Les chimpanzés Ngogo du parc national de Kibale en Ouganda ont récemment attiré l’attention scientifique pour leur comportement inhabituel. Pendant plus de trois décennies, des chercheurs ont observé leurs interactions, et ils ont été témoins d’un événement rarissime : une communauté unie s’est divisée en deux groupes rivaux. En quelques années, cette querelle a dégénéré en violence mortelle, jusqu’à être qualifiée de “guerre civile” par les chercheurs impliqués dans l’étude publiée dans la revue Science.

Les prémices d’une division : été 2015

Les premiers signes de fracture apparurent à l’été 2015. Selon Aaron Sandel, un des auteurs de l’étude, les chimpanzés de l’aile occidentale ont commencé à s’éloigner au lieu de se rassembler avec le reste du groupe. Ce rejet a conduit à des escarmouches, où les chimpanzés centraux ont poursuivi les membres occidentaux dans une dynamique de séparation sans précédent en 20 ans d’observation.

Trois longues années d’éloignement

Au cours de trois années suivantes, les deux sous-groupes se sont progressivement éloignés, jusqu’à ce que les conflits deviennent violents, ce qui est courant chez les chimpanzés d’un groupe rival. Ces confrontations ont attiré l’attention des scientifiques sur l’importance des relations sociales au sein d’une même espèce.

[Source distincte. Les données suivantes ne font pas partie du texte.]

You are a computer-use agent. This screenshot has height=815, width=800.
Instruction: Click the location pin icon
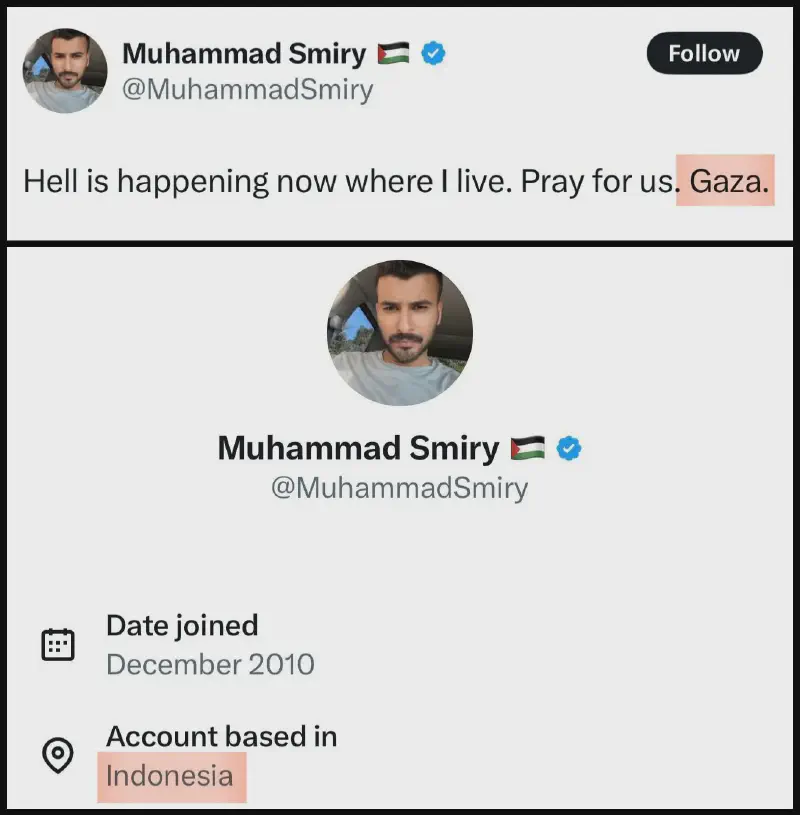click(58, 755)
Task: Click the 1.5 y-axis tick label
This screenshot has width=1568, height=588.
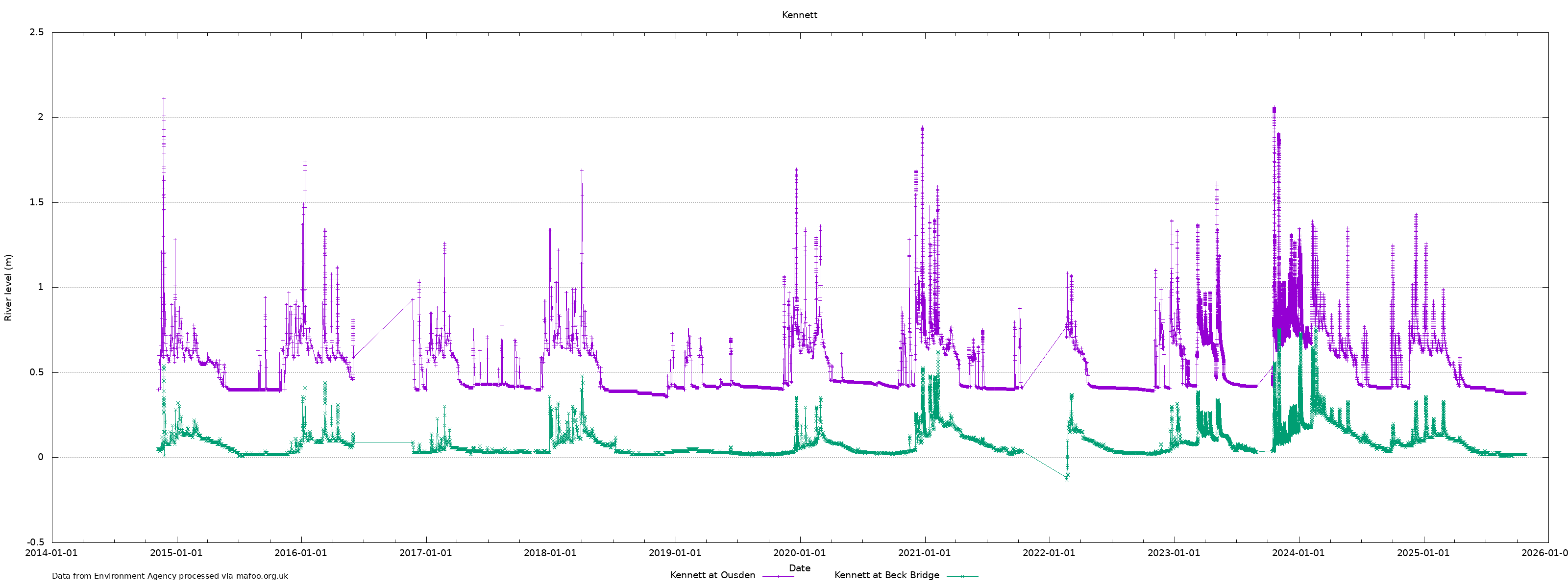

Une dynamique semblable à une guerre civile

Les chercheurs décrivent cette dynamique conflictuelle de manière saisissante. James Brooks, du Deutsches Primatenzentrum, souligne qu’il s’agit bien d’une “guerre civile”, car les membres de la même communauté se retournent les uns contre les autres, illustrant ainsi comment un cadre social peut se désintégrer.

Un cas exceptionnel

Le phénomène observé chez les Ngogo est le premier documenté avec précision, en minimisant les influences humaines, à l’opposé d’un précédent cas observé par Jane Goodall en Tanzanie. D’après les analyses génétiques, de telles divisions se produisent en moyenne une fois tous les 500 ans, ce qui confère une rareté encore plus marquée à cette rupture.

Facteurs contributifs au conflit

Plusieurs éléments ont contribué à l’escalade de la situation parmi les Ngogo :

  • La taille inhabituelle du groupe, comportant environ 200 individus, favorisant la scission.
  • Un changement de leadership dans la structure du groupe avant la scission initiale.
  • Des variations dans les relations sociales et l’affaiblissement des liens intergroupes, accentués par la mortalité de certains mâles dominants.

L’importance des relations sociales

Le manque de membres socialement connectés a affaibli le lien entre les deux sous-groupes, entraînant des conséquences tragiques. Une étude a mis en évidence la perte d’anciens mâles, qui jouaient un rôle crucial de médiation entre les groupes, accentuant ainsi la dissolution de leurs relations.

Répercussions pour l’humanité

Les conclusions sur les Ngogo mettent en lumière l’importance des liens sociaux non seulement chez les chimpanzés, mais également chez les humains. Brooks évoque la nécessité de cultiver ces relations pour maintenir la paix, soulignant que les conflits peuvent souvent émerger de nuances sociales subtiles. Aaron Sandel partage cette vision, affirmant que la compréhension de ces dynamiques relationnelles pourrait offrir des perspectives pour apaiser les conflits humains.

Vers un besoin accru de recherche

Bien que cette étude offre un aperçu fascinant des comportements des chimpanzés, Brooks rappelle l’importance d’études longitudinales. La compréhension des relations évolutives au sein d’autres espèces, comme les bonobos, pourrait enrichir la connaissance sur la dynamique sociale chez nos plus proches cousins.

Ce cas des chimpanzés Ngogo illustre le besoin d’une attention renouvelée à la fois pour la recherche animale et ses implications sociales chez les humains, rappelant que les relations sont essentielles à la paix.